Spinning out – our proposal (and getting started)

Our proposal was to ‘spin out’ a council team and create a social enterprise providing accurate and up to date information, facts and figures to inform local decisions.

An organisation which was jointly owned and operating in a community setting. One which speaks to communities, academia and business with as much ease as its members already do with public service agencies.
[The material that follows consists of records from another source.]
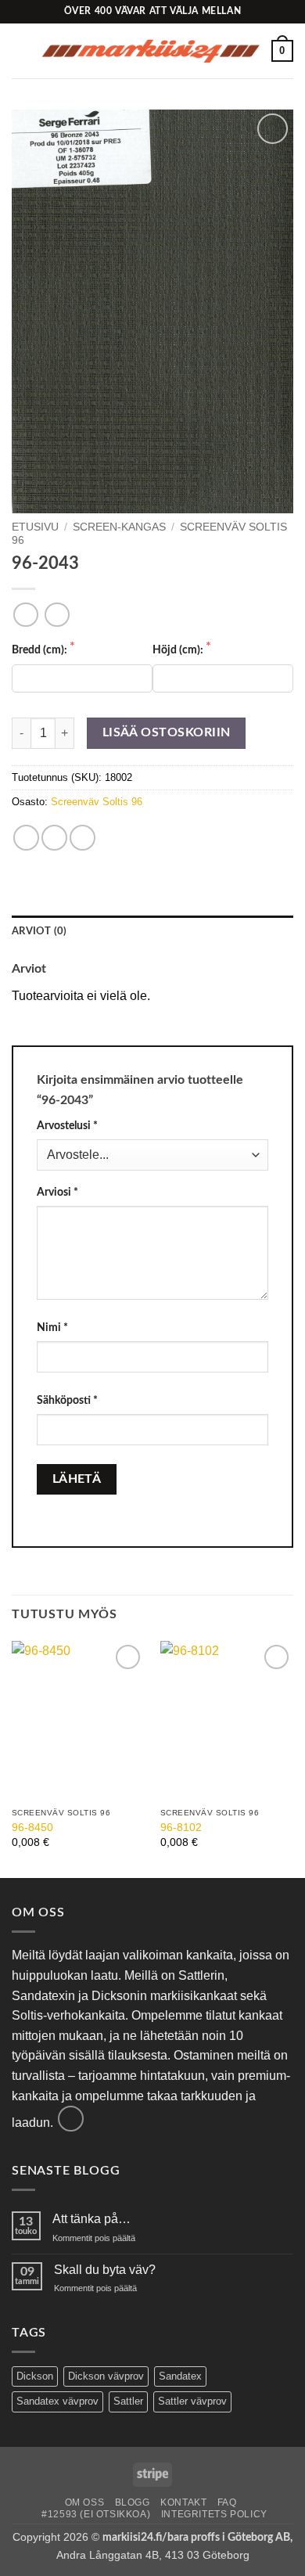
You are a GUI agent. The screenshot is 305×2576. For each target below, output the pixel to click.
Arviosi (57, 1192)
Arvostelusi (67, 1125)
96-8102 (181, 1827)
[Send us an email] (71, 2119)
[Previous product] (57, 615)
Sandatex (180, 2376)
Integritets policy (214, 2514)
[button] (21, 50)
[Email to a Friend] (82, 838)
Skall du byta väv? (105, 2269)
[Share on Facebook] (26, 838)
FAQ (227, 2502)
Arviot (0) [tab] (39, 931)
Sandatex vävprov (57, 2401)
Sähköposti (67, 1400)
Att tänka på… (91, 2218)
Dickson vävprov (106, 2376)
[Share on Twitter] (54, 838)
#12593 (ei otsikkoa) (95, 2514)
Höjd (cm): (179, 650)
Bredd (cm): (41, 650)
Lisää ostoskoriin (166, 733)
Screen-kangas (119, 527)
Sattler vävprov (192, 2401)
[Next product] (25, 615)
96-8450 (32, 1827)
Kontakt (183, 2502)
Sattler (128, 2401)
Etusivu (35, 527)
This will be a flagship service, building on innovations such as Offices of Data Analytics and the Trafford Innovation Lab and operating with an explicit social purpose.

‘The offer’

  • Produce original research content, analysis and visualisations and meet statutory obligations to produce needs assessments for the local authority.
    Collate, share information, facts and figures about local communities.
  • Help local communities to generate their own content and help build the overall capability of local areas to understand themselves.
  • Provide management support and mentoring to organisations and support strategic partnerships in order to increase analytical capacity and maintain in-house skills.
  •  Deliver an overall saving in resources needed to conduct research by spreading the cost across many interested parties and reducing the need for expensive consultants.

The market

  • Public sector agencies, to efficiently meet statutory duties and to meet the demand for tighter resources by generating a better understanding of the communities they serve.
  • Academic organisations who need to demonstrate direct impact of research activity by ensuring academic research is joined up with appropriate decision makers.
  • Community organisations and businesses, who want to understand data for themselves, as well as those who want to stay informed about their local area.

Us…

  • We were building on a small, trusted team of local authority researchers with over 25 years’ experience of working with data and in informing decision making in the public and voluntary sectors.
  • We had helped enable local communities take ownership of Open Data activity in Bath and North East Somerset and have a track record of innovation and efficiency in delivering statutory needs assessment requirements.
  • We had already created relationships with academia, small business and communities. This proposal was seen as a logical next step for that work.

How would we do it.

  • We wanted to spin-out’ certain functions of Bath and North East Somerset into a new ‘mutual’ organisation. Mutuals are organisations which have left the public sector (spun-out), but continue to deliver social purpose and have strong staff involvement.
  • We believed that our business model may have been eligible for an initial procurement exemption. Meaning we could arrange an initial contract in order to give ourselves time to become fully market ready. Alternatively, we would prepare to compete.
  • We believed that by using the existing staffing budget from the council as well as some in-train project resource we had a sufficient revenue to get started.